**Enunciado**
Reescribe el fragmento del texto sobre las librerías que comienza con "Hoy en día, más" y continúa hasta "no olvidaríamos jamás.", cambiando "clubes de lecturas" por "talleres de escritura".

**Texto fuente**
En una de mis visitas a una librería, mientras repasaba la mesa de novedades y los destacados en las estanterías que había alrededor de esta, entró una chica que se acercó a la librera y le preguntó por un libro que había encargado. Era para un regalo y había pensado en comprarlo a través de internet, pero al ser ilustrado y no demasiado barato (aunque tampoco tenía un precio desorbitado), quería echarle un vistazo antes de comprarlo, sobre todo por ver si le gustaba, por no llevarse una decepción. La librera le dijo que lo entendía, que tenían el libro reservado, que se lo iba a buscar, y que en la sala de abajo había asientos donde podía hojear y leer el libro tranquilamente, el tiempo que quisiera, y que si tras verlo, no le gustaba y al final no se lo llevaba, que no pasaba nada, que sin ningún tipo de compromiso. La clienta le dio las gracias y al cabo de unos minutos, la librera volvió con el ejemplar que le había reservado. La chica no disponía de mucho tiempo y prefirió hojearlo allí mismo, cerca de la caja. Apenas cinco minutos después, la librera lo envolvía en papel de regalo.

Cualquier lector que se precie, se habrá visto en alguna situación con ciertas similitudes. En este caso el libro era una edición especial con ilustraciones y una serie de características nada habituales, pero con frecuencia puede ser una obra disponible en varias ediciones y se quiere comprobar cómo son cada una de ellas, ver si tiene ilustraciones, comprobar la textura del papel, el tamaño de las letras (para los que somos algo cegatos, esto es algo de mucha, muchísima importancia), la maquetación, la portada, si tiene anotaciones, prólogos, epílogos, fotografías o cualquier otro mejunje que pueda dar a la obra, más allá de su valor literario (algo esencial), una textura que le añada valor dentro de nuestras vidas, es decir: que ese libro pueda convertirse en una pieza de nuestra biblioteca, sin pensamiento de que algún día deba dejar de estar allí. Un libro al que tras la lectura, miramos con cariño, con esa ternura de las incontables e irrepetibles horas que pasamos mientras lo leíamos, una obra que a veces cogemos del estante, hojeamos y releemos algún extracto subrayado, alguna página, o tal vez algún capítulo.

Hoy en día, más que tiendas de libros en sí, las librerías son espacios culturales donde se realizan presentaciones, recitales, clubes de lecturas... y esto las convierte en un lugar de encuentro para todos aquellos que disfrutamos de la literatura. Son espacios que se abren ante nosotros, que nos muestran distintos caminos por los que adentrarnos, con todos esos libros, el olor a tinta, las estanterías organizadas por secciones y las distintas mesas con novedades, recomendaciones, homenajes, aniversarios… y por supuesto, algunos libreros, que conocen tan profundamente nuestros gustos literarios que sabrían qué podría hacer clic dentro de nosotros, sabrían decirnos qué libro no olvidaríamos jamás.

**Líneas de datos**
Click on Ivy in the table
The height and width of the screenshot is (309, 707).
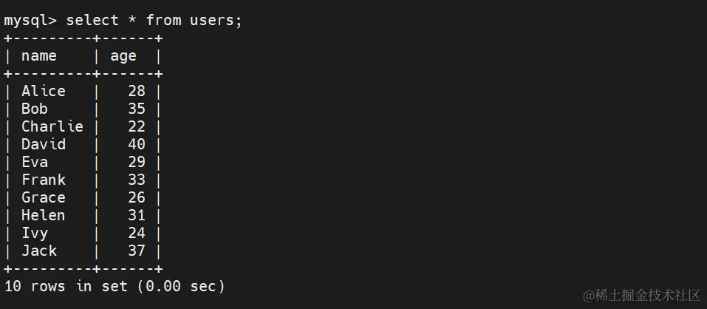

**Salida esperada**
Hoy en día, más que tiendas de libros en sí, las librerías son espacios culturales donde se realizan presentaciones, recitales, talleres de escritura... y esto las convierte en un lugar de encuentro para todos aquellos que disfrutamos de la literatura. Son espacios que se abren ante nosotros, que nos muestran distintos caminos por los que adentrarnos, con todos esos libros, el olor a tinta, las estanterías organizadas por secciones y las distintas mesas con novedades, recomendaciones, homenajes, aniversarios… y por supuesto, algunos libreros, que conocen tan profundamente nuestros gustos literarios que sabrían qué podría hacer clic dentro de nosotros, sabrían decirnos qué libro no olvidaríamos jamás.